### Dokumen Sumber
Selain SNI, acuan pengelolaan sistem pertanian organik di Indonesia adalah International Federation Organic Agriculture Movements (IFOAM) yang berpusat di Bonn, Jerman. Pertanian organik dijabarkan sebagai sistem produksi dengan menjaga kesehatan tanah, ekosistem dan manusia. Sistem yang berbasis ekologi, biodiversitas, dan siklus dengan kondisi yang mampu beradaptasi dengan kondisi lokal, ketimbang menggunakan input yang menggunakan efek negatif terhadap lingkungan.

Kepala Balai Penelitian Tanah (Balittanah), Ladiyani Retno Widowati dalam sebuah kesempatan menjelaskan beberapa prinsip pertanian organik. Prinsip pertama, lahan yang digunakan bebas dari cemaran bahan agrokimia yang berasal pupuk dan pestisida; Kedua, menghindari penggunaan benih/bibit hasil rekayasa genetika. Sebaiknya gunakan benih yang berasal dari kebun pertanian organik.

### Baris Data
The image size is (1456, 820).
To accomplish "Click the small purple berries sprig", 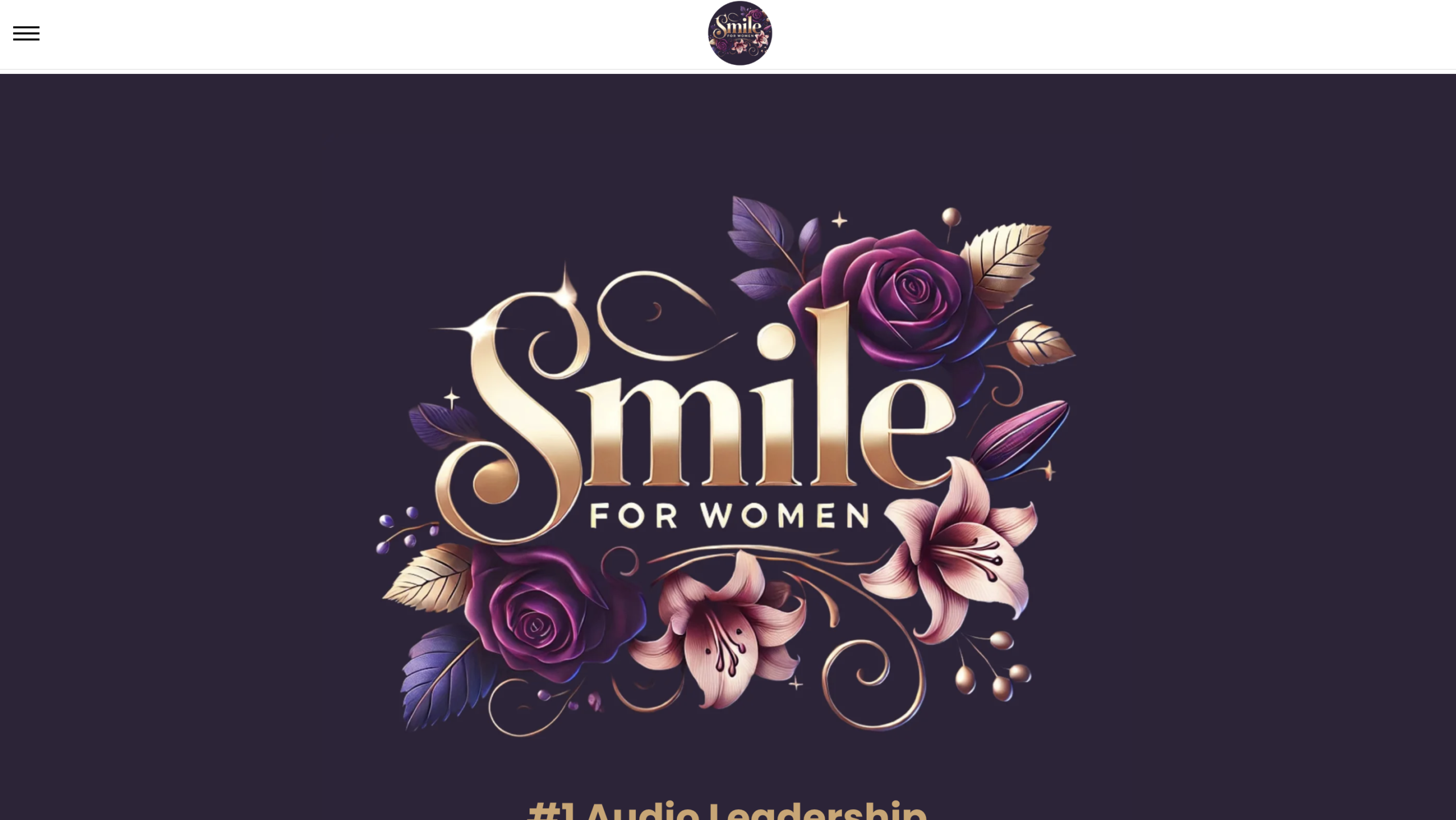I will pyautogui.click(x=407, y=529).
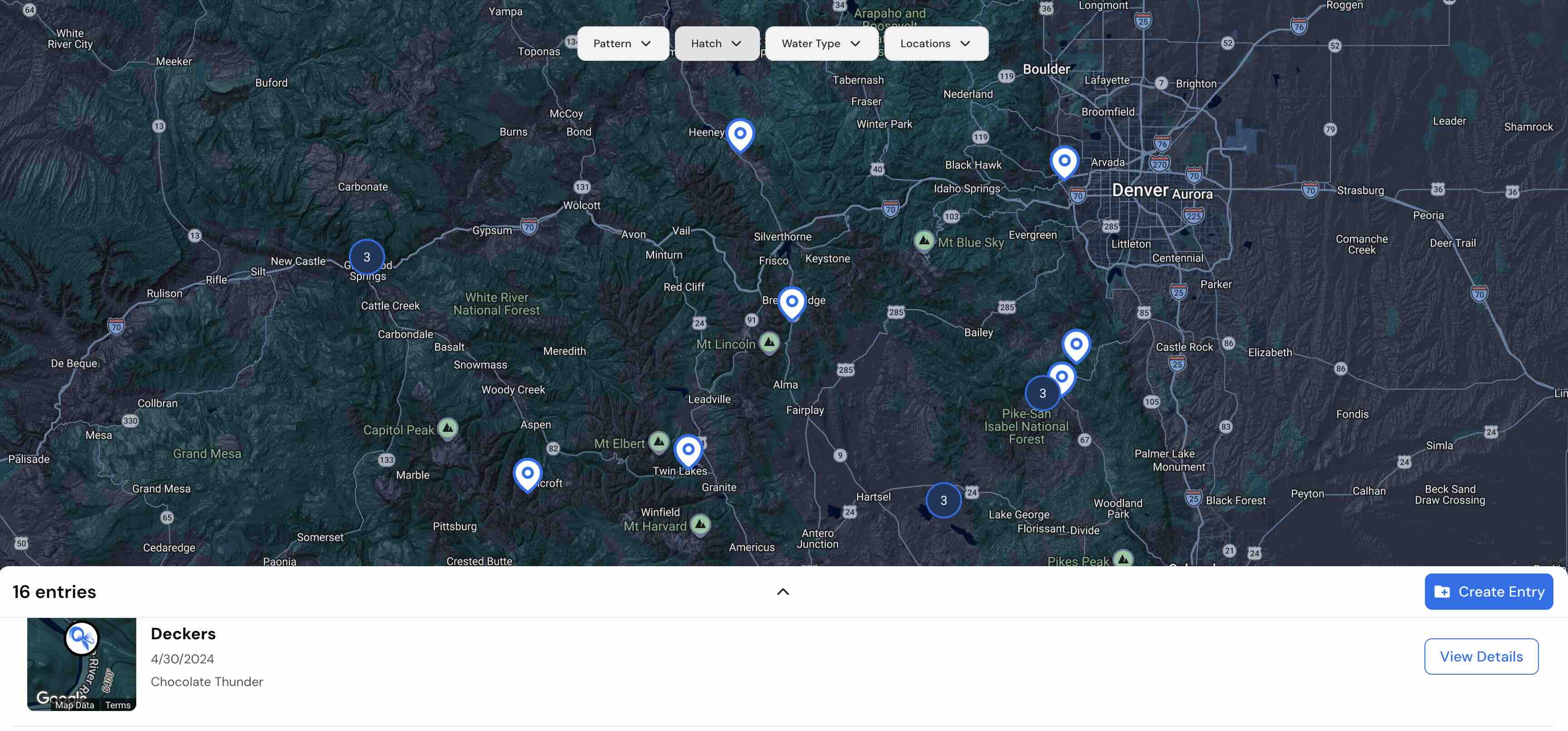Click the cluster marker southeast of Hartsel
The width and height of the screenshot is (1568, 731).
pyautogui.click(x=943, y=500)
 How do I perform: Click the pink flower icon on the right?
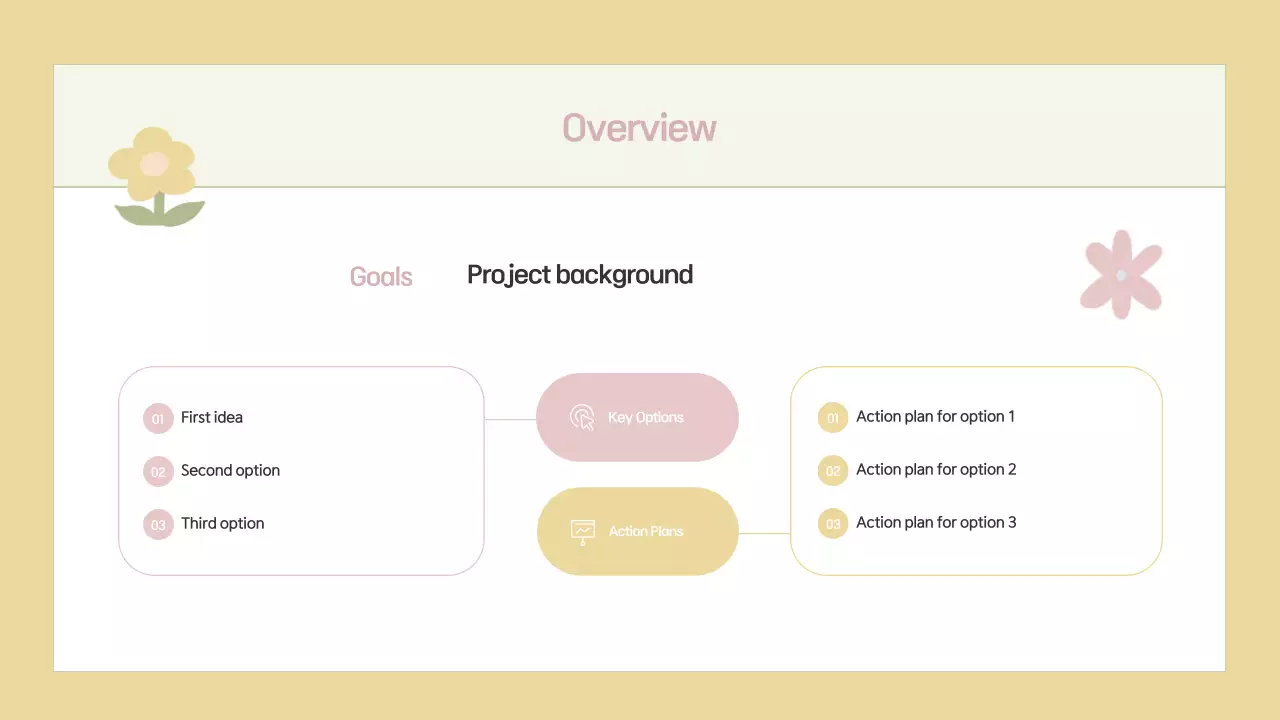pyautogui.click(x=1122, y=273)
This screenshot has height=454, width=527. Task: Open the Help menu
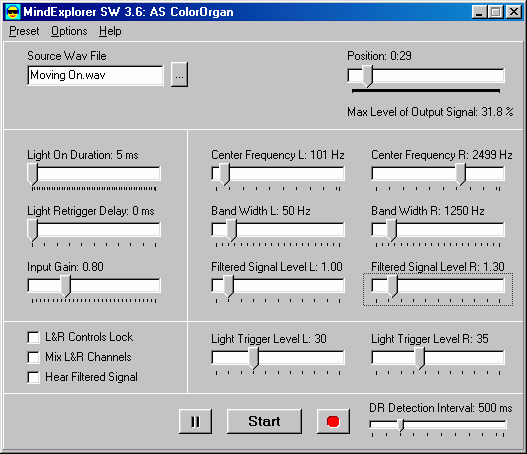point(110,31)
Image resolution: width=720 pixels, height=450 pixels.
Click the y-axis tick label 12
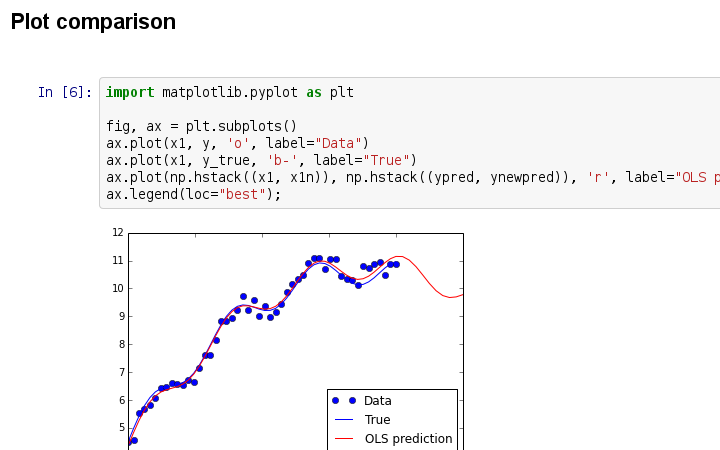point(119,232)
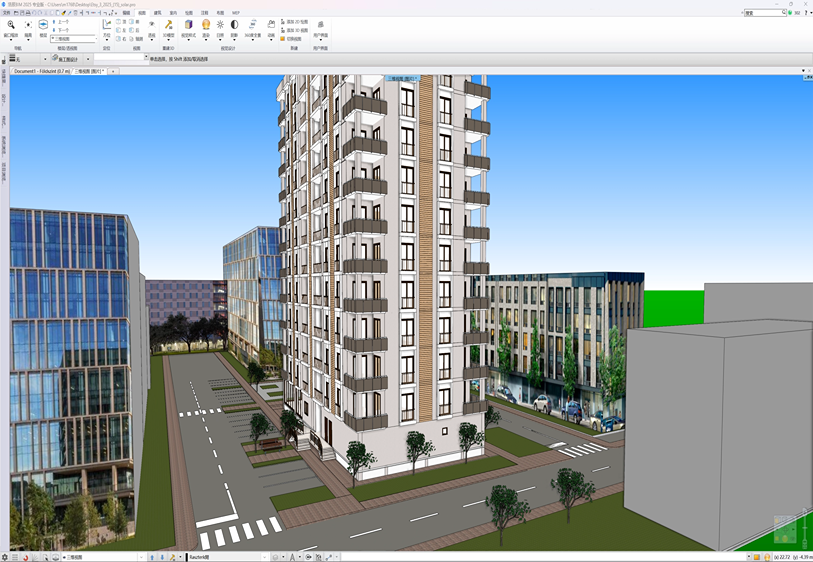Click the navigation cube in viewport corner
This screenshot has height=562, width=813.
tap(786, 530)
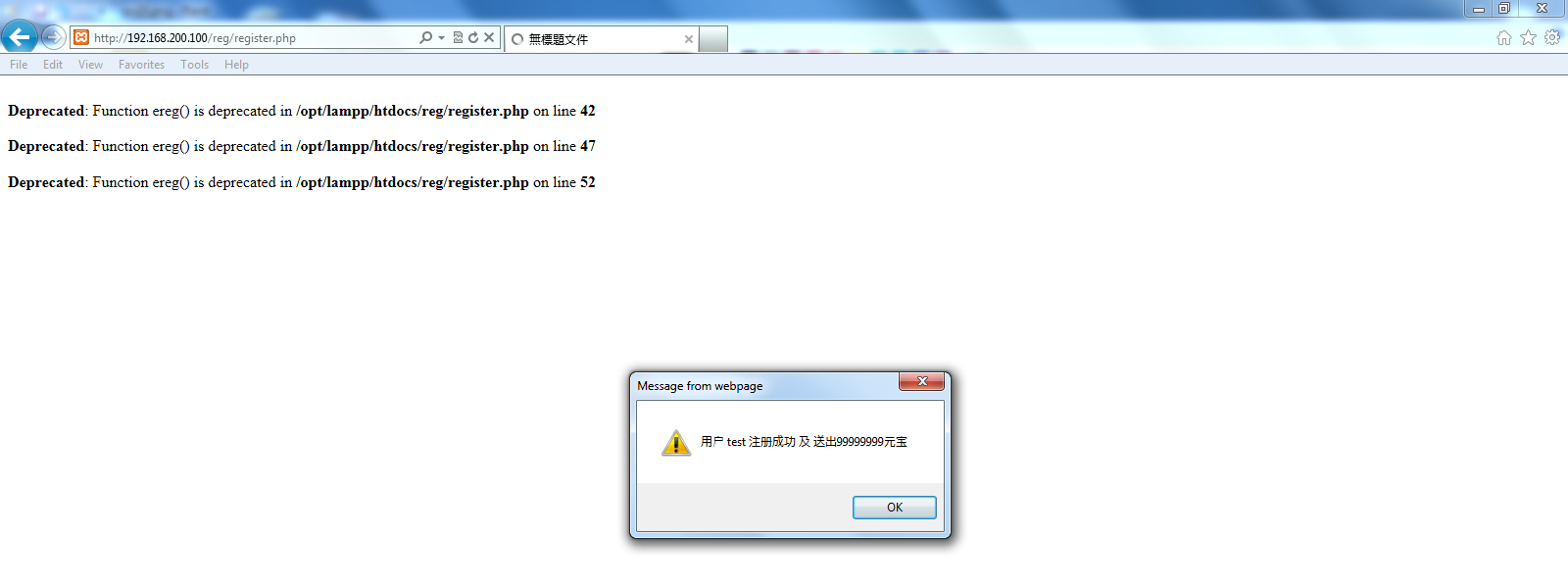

### Tugas yang Diberikan
Terjemahkan ke dalam bahasa Inggris kalimat "Pertanian organik dijabarkan sebagai sistem produksi dengan menjaga kesehatan tanah, ekosistem dan manusia." dari dokumen sumber tentang pertanian organik.

### Keluaran Lengkap
Organic farming is described as a production system that maintains the health of soil, ecosystems, and people.